En la planta alta estaba el granero. Allí se guardaban las legumbres, trigo,
maíz, harinas, aceituna, almendras y todo lo que se recogía en el cortijo. Los
techos, con vigas vistas de madera, estaban cruzados de cañas de donde colgaban
morcillas, chorizos, jamones, tocinos y otros productos de la matanza. El suelo
de esta planta era de madera, y en el mismo suelo se extendían manzanas, membrillos,
higos y tomates secos, junto a uvas pasas que impregnaban de un dulce olor a
fruta madura toda la estancia. En las esquinas, orzas con lomos de cerdo y
costillas en manteca, y bidones metálicos donde almacenábamos el aceite de
oliva para el año.
En la parte baja de la loma estaba la era, donde se hacía la trilla de
los cereales. En la era, que era un círculo de unos seis metros de diámetro
hecho de piedras planas, se echaba el trigo en tallo recién cortado. Y para
separar el grano de la paja, Custodio se montaba en una gran pieza de madera
sobre ruedas metálicas dentadas, tirada por un par de mulos, que pasaba una y
otra vez sobre los tallos de trigo cortándolos hasta que dejaban el grano
separado de la paja. Recuerdo a Custodio canturreando a Manolo Escobar mientras
cabalgaba en la trilla. Una vez trillado el trigo, había que aventarlo con un
tridente. Esperábamos a que hubiera un día de viento para lanzar al aire el
trigo trillado de manera que el grano cayera a nuestros pies mientras la paja
era arrastrada por el viento formando un montón al extremo de la era. Todavía
era necesario tamizar el montón de grano con el cernidor para dejarlo limpio de
paja.
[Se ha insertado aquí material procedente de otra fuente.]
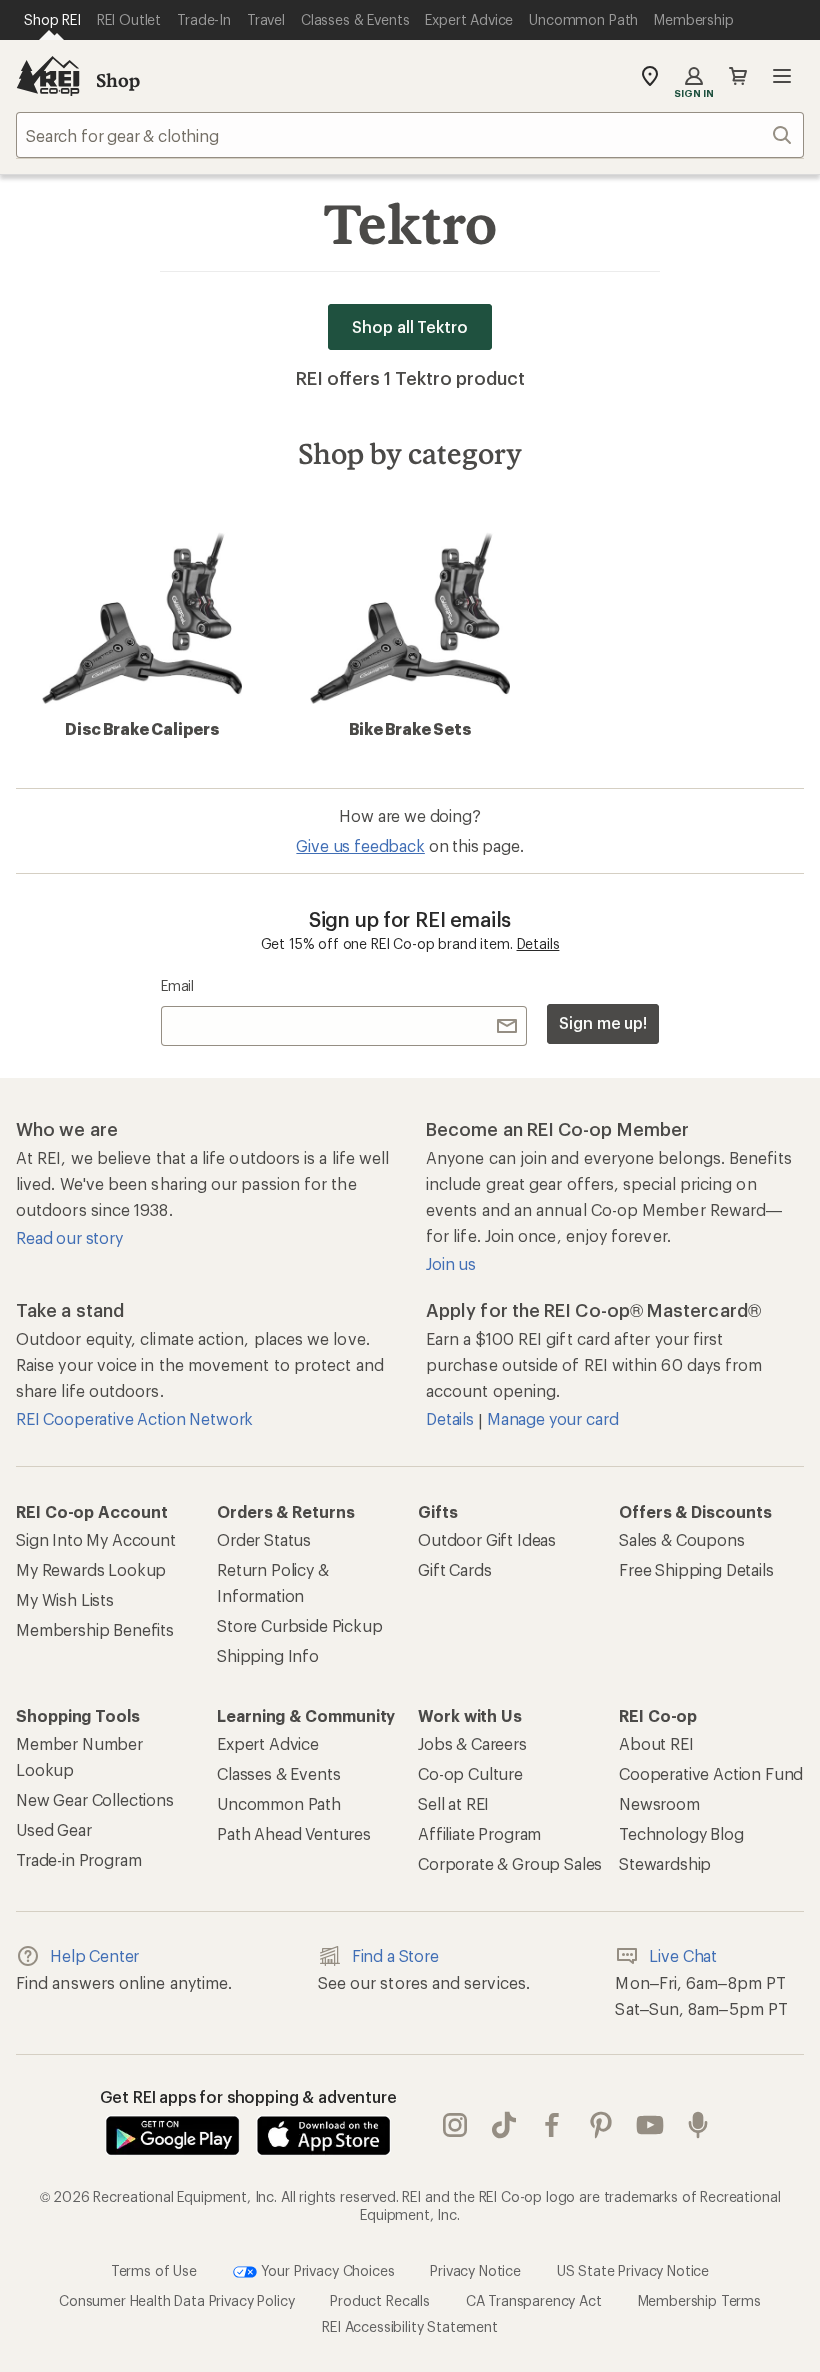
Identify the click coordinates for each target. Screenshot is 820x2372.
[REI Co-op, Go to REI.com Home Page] (48, 76)
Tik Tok (504, 2125)
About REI (656, 1743)
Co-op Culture (470, 1773)
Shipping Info (268, 1655)
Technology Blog (681, 1833)
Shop (118, 80)
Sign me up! (603, 1022)
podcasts (698, 2125)
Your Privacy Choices (326, 2270)
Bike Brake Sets (410, 728)
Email (177, 985)
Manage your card (552, 1418)
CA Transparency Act (534, 2300)
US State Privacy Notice (633, 2270)
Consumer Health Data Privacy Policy (176, 2300)
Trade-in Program (78, 1859)
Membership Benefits (95, 1629)
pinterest (601, 2125)
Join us (451, 1263)
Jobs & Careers (472, 1743)
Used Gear (54, 1829)
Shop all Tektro (410, 326)
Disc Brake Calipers (142, 728)
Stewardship (665, 1863)
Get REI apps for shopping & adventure (248, 2096)
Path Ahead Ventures (294, 1833)
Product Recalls (380, 2300)
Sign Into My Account (96, 1539)
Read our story (69, 1237)
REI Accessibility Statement (410, 2326)
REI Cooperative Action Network (134, 1418)
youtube (650, 2125)
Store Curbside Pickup (300, 1625)
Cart (738, 76)
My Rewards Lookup (91, 1569)
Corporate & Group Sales (510, 1863)
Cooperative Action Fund (711, 1773)
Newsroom (659, 1803)
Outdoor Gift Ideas (487, 1539)
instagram (455, 2125)
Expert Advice (268, 1743)
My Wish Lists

Con la paja se hacían haces con las que se alimentaría al ganado en
invierno cuando escaseara la hierba.
Más allá de la era estaba la huerta donde se plantaban todas las
hortalizas y vegetales que consumíamos durante el verano: tomates, pimientos,
ajos cebollas, berenjenas, acelgas, coles… Su perímetro estaba rodeado de
árboles frutales: manzanos, perales, cerezos, caquis, limoneros… Y más abajo la
alberca. Siempre con agua corriente que entraba por la acequia y salía por el
aliviadero de vuelta al barranco. Con agua tan helada que no podíamos estar más
de diez minutos dentro. Mi abuelo Mauricio encargaba a los caseros que limpiaran
la alberca de verdín al comienzo de la temporada para que sus nietos se
pudiesen bañar en el verano.
Tras la alberca, los campos sembrados de cereales, trigo, alfalfa, avena…
más alejados, cubriendo el suelo con su verde grisáceo: los olivos. Y todo
salpicado de enormes encinas con ricas bellotas que los niños disputábamos a
los cerdos.
Ese era el cortijo de nuestra primera infancia, de los veranos primeros
de nuestra vidas. Cuando aún no habíamos descubierto las delicias del mar.